Of note, as highlighted above, our study is exploratory in nature and preliminary. Future research is essential for expanding on our findings, by including more diverse samples (e.g., focus on a world-wide population, clinical populations, and so forth), as well as a wider array of variables concerned with chronic conditions. Here, due to the nature of data collected, we were limited to investigating only five types of common chronic conditions, as well as five functioning problems. Network studies designed specifically to investigate this comorbidity could expand on the inclusion and selection of variables, as to provide further information on this comorbidity. Alongside the replication of our results, this will enable better pinpointing of treatment targets, which may provide to be essential in reducing the comorbidity between mental and physical health. Ultimately, experimental designs built upon results from exploratory research can further lead to insights into treatment development.

In sum, we highlighted complex associations between a multitude of health-related domains. Our main findings include the identification of (1) a Cartesian graph consisting of a mental and a physical health domain, (2) functioning playing a crucial role in bridging chronic conditions and psychopathology, and (3) several within- and between-domain associations informative for potential pathways to comorbidity.


Our results should be considered in light of several limitations. First, the current study was based on cross-sectional data which precluded strong inferences on causal direction, and therefore any conclusions regarding direction of causality are tentative. Second, the WMH-CIDI [13] interview encompasses self-report statements, and may be prone to bias due to social desirability or under-reporting of symptomatology. Further, the current study focused on complete data cases and did not include severity of items in the analyses. Clinical samples may display different patterns of associations and current results were discussed in light of subclinical level of psychopathology. Finally, the study was carried out in a very specific population of residents of Singapore, and therefore the extent to which they generalize to other cultures is not yet known.

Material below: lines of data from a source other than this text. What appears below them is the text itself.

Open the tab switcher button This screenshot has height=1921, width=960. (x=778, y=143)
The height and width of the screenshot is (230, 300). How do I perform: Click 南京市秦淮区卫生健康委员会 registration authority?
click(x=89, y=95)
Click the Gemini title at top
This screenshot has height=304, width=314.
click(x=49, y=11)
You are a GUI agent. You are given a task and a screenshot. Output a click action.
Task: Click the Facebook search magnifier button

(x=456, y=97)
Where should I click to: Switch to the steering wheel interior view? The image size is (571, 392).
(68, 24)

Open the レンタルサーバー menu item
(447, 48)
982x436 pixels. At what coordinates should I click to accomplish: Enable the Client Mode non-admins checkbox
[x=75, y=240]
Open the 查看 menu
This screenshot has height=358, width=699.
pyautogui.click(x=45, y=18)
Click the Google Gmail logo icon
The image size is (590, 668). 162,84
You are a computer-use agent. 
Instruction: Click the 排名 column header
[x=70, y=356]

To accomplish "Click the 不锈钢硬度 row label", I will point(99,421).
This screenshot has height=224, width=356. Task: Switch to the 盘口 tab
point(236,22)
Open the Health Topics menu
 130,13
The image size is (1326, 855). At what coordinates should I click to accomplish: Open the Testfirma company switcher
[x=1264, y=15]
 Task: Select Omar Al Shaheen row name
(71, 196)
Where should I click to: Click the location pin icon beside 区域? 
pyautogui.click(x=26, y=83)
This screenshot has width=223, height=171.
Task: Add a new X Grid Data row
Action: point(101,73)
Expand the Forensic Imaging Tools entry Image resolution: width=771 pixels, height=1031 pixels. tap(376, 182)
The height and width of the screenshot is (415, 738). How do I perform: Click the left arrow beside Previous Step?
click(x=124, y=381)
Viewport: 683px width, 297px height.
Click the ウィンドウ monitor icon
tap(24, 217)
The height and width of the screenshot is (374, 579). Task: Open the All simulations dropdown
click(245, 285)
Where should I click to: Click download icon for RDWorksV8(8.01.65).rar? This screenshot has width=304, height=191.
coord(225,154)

This study provides rich information on the complex associations between mental health and chronic conditions. Our results highlight the central role of functioning in bridging psychopathology to chronic conditions, as well as a multitude of potential within- and between-domain pathways to comorbidity, which can often be overlooked or simplified by reductionist approaches to psychopathology. We assert investigating such unique associations between different health domains may highlight potential pathways to comorbidity, ultimately aiding research and treatment targets.